During public comment, opposition against the project focused on fire safety, workforce housing for hundreds of workers, and long-term impact on the community.
Some referenced their first-hand memories from the Valley Fire, which 10 years ago took four lives, destroyed nearly 2,000 structures, burned 76,067 acres and did an estimated $1.5 billion in overall damage.
For the survivors and witnesses, “No matter how many mitigations you put in and with all due respect to all of the effort put in — we need wider roads near Hidden Valley,” said Middletown Art Center Director Lisa Kaplan, who is also a Valley Fire survivor.
“I'm telling you, getting out of Hidden Valley was terrible during the Valley Fire. So imagine adding the Valley Oaks [project], adding workforce in Middletown, adding all of Guenoc pouring out into the Grange. How are we going to get out?” said Kaplan. “It's frightening, and there's many more people who were traumatized by that event than me. But you can take my tears and you can put them in your bucket of compassion, and you can say this is something to consider more than what is written so far.”
“Is Lake County ready for this? Look at all the infrastructure changes that are going to have to be made, needed and supported in order to be able to bring all of this to fruition within our county,” said long-time Hidden Valley Lake resident Bill Waite. “I know our roads are not ready for this. I know our health organizations are not ready for this. Our retail is not ready for this.”
Rev. Julia Bono of Rainbow Church in Middletown voiced strong community concerns about the worker co-housing site proposed for Santa Clara Avenue as part of the project, citing reasons such as flood and wildfire risks and lack of infrastructure and community engagement.
“Let me be clear, we are not opposed to the Guenoc Valley development. We are opposed to development that disregards the will, investments and well-being of the Middletowners who were living here first,” Bono said.
Farm Bureau Executive Director Rebecca Harper spoke on Zoom against the project, citing the project’s “significant and unavoidable impact” on agriculture as Sanborn presented.
“Agriculture is not just the land use, it's a way of life, a local economic engine and a cornerstone of our identity in Lake County,” Harper said. “We are also wary of the narrative that this project will usher in broad economic prosperity. The promise of an economic windfall should not come at the expense of irreplaceable farmland. Prime soils once lost cannot be replaced.

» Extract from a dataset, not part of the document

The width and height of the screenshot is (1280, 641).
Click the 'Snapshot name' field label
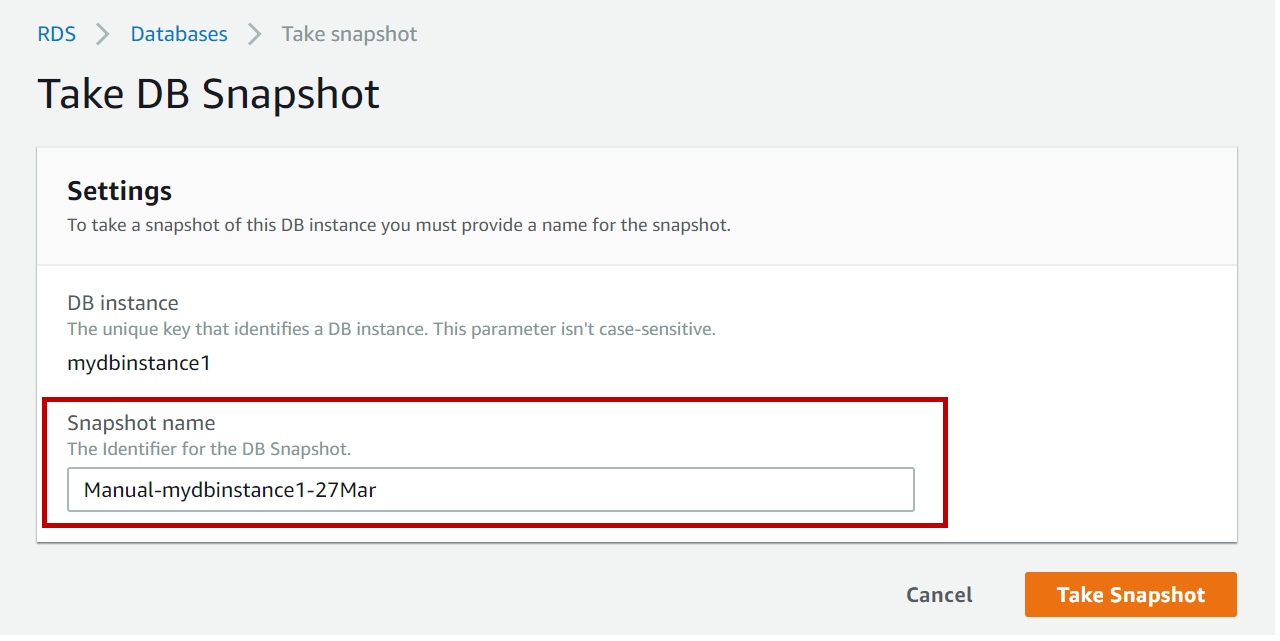pos(141,423)
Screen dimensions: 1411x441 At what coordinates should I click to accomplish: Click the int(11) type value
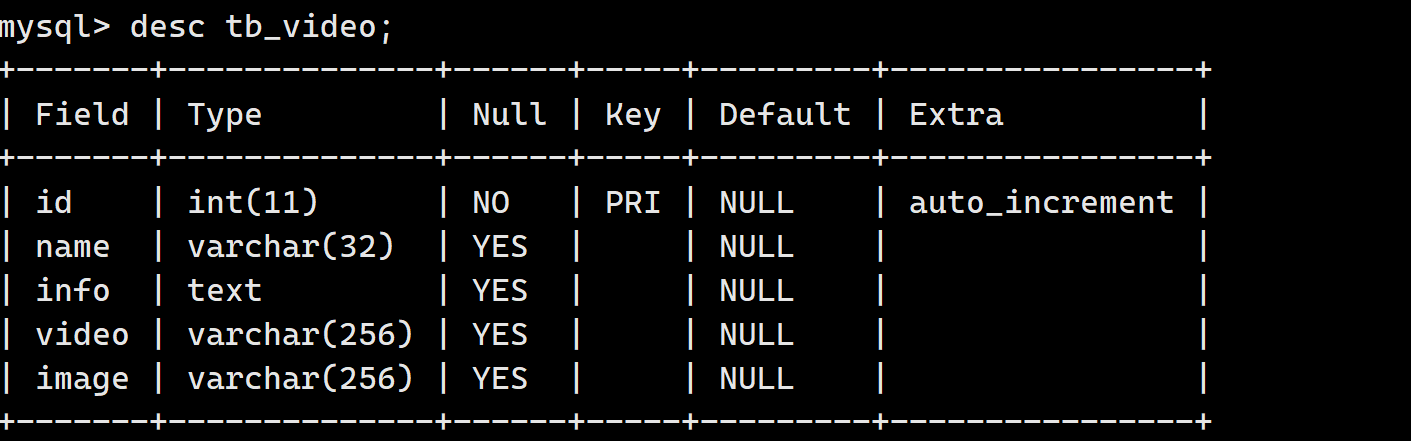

Open space and rural character cannot be rezoned back into existence once paved over.”
Those who strongly supported the project, cited more jobs and greater economic outlook in the long run.
“There will also be a creation of long term well-paying jobs, which I think is much welcome and needed in the county, and it will also inject millions of dollars into our local budgets. So that's a huge plus to our county,” said Amanda Martin, Lake County Chamber of Commerce chief executive officer.
“I also just want to point out that sometimes this ‘not-in-our-backyard’ mentality, can also prevent growth and prevent opportunity that does seem like a positive opportunity for our county,” she added.
“It is just an amazing project that I was excited to hear about when I first heard about it about seven or eight years ago,” said Greg Folsom, who’s on the board of directors of the commerce chamber and is the former city manager for Clearlake. “Hopefully when we approve this, and what a great improvement this has been to the county, it's going to create jobs, generate huge property tax, transient occupancy tax and sales tax for the county.”
Richard Durham, a Lake County resident who raised two children here, said he was “totally impressed” by the project when he went out on a tour of the project months ago. He said his two children had left Lake County because there were no jobs here for them.
“I've been waiting all these years for projects like this to come along and help the community,” he said.